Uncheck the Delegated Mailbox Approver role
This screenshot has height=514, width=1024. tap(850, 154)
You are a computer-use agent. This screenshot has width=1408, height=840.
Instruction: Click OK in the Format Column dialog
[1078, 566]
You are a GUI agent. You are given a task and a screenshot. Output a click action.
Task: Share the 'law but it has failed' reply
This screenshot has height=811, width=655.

----------

The whole listing above, line by line, is to be retyped exactly.

▸ **Answer to this problem**:
Uncheck the Delegated Mailbox Approver role
This screenshot has height=514, width=1024. tap(850, 154)
You are a computer-use agent. This screenshot has width=1408, height=840.
Instruction: Click OK in the Format Column dialog
[1078, 566]
You are a GUI agent. You are given a task and a screenshot. Output a click action.
Task: Share the 'law but it has failed' reply
This screenshot has height=811, width=655.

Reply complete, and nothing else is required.